Escadrons et dragons
Monster Hunter suit peu ou prou un programme similaire à celui des Trois Mousquetaires, du moins dans sa séquence d’ouverture : un navire qui sillonne les dunes d’un désert se voit raccordé à sa version miniaturisée, au sein d’une maquette imitant la topographie du décor.

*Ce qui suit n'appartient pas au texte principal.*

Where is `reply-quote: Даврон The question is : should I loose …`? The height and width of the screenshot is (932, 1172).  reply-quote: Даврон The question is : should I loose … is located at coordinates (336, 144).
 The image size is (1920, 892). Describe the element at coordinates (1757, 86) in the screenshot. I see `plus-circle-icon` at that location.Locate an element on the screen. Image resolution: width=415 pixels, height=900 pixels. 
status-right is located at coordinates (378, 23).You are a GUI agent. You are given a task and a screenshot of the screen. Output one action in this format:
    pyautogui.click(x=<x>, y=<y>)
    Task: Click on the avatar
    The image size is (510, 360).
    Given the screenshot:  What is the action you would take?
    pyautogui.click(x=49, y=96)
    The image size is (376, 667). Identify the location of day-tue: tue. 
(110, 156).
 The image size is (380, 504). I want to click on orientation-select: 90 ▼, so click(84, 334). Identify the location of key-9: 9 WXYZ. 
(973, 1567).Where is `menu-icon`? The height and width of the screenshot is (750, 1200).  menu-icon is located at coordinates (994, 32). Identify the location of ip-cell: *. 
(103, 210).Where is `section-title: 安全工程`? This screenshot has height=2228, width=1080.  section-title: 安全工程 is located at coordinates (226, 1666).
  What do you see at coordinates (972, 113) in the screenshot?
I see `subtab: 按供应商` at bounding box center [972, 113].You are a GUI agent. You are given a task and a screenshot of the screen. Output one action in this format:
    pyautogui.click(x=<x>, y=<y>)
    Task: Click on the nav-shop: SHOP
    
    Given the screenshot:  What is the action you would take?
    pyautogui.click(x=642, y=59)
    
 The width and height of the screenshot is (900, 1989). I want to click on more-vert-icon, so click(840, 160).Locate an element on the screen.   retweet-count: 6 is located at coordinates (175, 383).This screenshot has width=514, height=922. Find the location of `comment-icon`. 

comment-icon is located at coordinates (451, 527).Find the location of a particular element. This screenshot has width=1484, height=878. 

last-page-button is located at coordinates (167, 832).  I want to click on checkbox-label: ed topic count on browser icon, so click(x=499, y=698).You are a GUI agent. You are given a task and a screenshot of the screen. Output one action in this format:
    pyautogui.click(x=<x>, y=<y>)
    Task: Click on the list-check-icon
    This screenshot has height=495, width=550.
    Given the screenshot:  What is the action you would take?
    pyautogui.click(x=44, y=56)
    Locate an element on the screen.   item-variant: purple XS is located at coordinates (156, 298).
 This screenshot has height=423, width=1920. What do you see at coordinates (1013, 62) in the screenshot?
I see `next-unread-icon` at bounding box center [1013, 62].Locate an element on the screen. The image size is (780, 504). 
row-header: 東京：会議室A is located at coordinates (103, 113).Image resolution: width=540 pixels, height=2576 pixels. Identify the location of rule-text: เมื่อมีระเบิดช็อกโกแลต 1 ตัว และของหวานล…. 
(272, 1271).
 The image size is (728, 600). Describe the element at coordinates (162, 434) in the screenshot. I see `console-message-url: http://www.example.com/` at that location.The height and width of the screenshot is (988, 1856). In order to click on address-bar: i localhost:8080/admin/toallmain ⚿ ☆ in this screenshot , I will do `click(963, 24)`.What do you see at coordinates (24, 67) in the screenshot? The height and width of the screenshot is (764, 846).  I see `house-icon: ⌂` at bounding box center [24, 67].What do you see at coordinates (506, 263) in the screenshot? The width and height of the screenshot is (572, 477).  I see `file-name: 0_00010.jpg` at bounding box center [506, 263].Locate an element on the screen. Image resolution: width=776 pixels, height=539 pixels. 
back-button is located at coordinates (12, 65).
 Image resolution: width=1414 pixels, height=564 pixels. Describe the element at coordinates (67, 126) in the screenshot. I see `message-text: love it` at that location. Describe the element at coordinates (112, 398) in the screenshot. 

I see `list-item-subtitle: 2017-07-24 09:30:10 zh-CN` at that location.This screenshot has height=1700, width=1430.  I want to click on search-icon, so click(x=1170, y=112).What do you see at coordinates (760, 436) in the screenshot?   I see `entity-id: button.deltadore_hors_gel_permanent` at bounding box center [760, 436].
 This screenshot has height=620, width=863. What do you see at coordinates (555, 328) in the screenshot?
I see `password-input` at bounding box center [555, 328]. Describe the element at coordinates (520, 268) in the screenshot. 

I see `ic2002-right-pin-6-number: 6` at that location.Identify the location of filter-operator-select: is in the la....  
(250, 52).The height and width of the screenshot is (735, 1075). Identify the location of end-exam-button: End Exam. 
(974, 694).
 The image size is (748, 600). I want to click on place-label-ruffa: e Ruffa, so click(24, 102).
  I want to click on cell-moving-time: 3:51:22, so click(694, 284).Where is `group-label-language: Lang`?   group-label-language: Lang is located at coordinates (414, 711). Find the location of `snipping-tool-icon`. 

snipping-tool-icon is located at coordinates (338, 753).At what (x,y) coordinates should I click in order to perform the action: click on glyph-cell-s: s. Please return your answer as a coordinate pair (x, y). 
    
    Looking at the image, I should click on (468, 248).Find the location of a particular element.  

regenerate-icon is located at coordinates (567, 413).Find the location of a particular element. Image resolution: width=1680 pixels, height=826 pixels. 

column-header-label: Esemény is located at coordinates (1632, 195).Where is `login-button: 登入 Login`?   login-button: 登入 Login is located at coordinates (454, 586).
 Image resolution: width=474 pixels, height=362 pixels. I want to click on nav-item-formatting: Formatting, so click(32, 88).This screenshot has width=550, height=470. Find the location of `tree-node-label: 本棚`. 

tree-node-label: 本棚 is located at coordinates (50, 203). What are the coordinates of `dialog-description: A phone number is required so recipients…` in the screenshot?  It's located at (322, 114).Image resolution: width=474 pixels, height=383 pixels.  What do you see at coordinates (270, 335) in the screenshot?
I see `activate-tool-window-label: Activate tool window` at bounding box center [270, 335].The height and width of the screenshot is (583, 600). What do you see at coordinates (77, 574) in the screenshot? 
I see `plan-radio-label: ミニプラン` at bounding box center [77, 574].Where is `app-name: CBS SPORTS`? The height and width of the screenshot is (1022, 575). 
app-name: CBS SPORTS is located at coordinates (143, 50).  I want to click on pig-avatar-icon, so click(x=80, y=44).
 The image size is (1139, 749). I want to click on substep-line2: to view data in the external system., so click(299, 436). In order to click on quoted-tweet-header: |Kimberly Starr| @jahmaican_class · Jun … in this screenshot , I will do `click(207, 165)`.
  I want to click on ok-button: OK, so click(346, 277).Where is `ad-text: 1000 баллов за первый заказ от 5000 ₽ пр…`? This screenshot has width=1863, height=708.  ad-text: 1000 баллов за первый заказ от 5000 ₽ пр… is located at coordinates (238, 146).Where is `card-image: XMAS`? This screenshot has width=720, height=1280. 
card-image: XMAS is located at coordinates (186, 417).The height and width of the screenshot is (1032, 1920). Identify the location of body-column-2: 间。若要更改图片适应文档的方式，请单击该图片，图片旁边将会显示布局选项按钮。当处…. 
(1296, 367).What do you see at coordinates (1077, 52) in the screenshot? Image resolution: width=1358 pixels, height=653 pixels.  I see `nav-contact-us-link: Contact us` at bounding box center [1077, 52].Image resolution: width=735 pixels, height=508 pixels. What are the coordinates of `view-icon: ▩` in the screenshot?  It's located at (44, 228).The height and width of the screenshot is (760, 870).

Une troupe de militaires menée par l’héroïne, Artemis (Milla Jovovich), se retrouve catapultée dans ce monde parallèle, où règne un bestiaire plus ou moins hostile, qui va de l’araignée géante au dragon invulnérable, en passant par un chat humanoïde. Si tous les ingrédients semblent réunis pour faire de cette nouvelle production un prolongement esthétique de ses œuvres précédentes, force est de constater qu’Anderson livre ici son film le moins inspiré. En comparaison des expérimentations de Resident Evil : Retribution, Monster Hunter déçoit en tant que film ludique, dans la mesure où son habituel jeu d’échelles se voit simplifié. Le montage, tout en étant véloce, ne confronte plus des espaces différenciés pour remettre le monde en perspective, mais se contente de perdre ses personnages aux moyens de travellings arrière qui les resituent dans un décor immense, et souvent en proie à un danger imminent. Cette astuce de découpage s’avère bien maigre, d’autant que le film joue la carte, durant toute sa partie centrale, d’un minimalisme absolu, qui circonscrit le récit à une confrontation entre Artemis, épaulée d’un guerrier autochtone (Tony Jaa), et différentes créatures. Contrairement à ses films précédents, Anderson se refuse à faire de l’argument de celui-ci (deux mondes ponctuellement connectés par le truchement d’une tour mystérieuse) le terreau de sa mise en scène. Monster Hunter rend littéral ce qui n’était jusqu’alors que suggéré, dans la mesure où le motif central de son cinéma, l’entrelacement, est moins ici affaire de montage que de scénario. L’échec du film s’explique également par l’incertitude d’Anderson, qui se refuse à suivre un cap clair, entre hommage appuyé à Mad Max : Fury Road et compilation de différents genres. L’absence de direction culmine dans une conclusion bâclée qui prépare le terrain à une suite, qu’on peine toutefois à attendre, tant ce premier volet pâtit par la simplicité de ses enjeux. Si Monster Hunter reste, par ses modestes ambitions, un contrepoint réjouissant à la masse des blockbusters qui se donnent pour mission de lancer une franchise, cela n’en fait pas pour autant un bon film.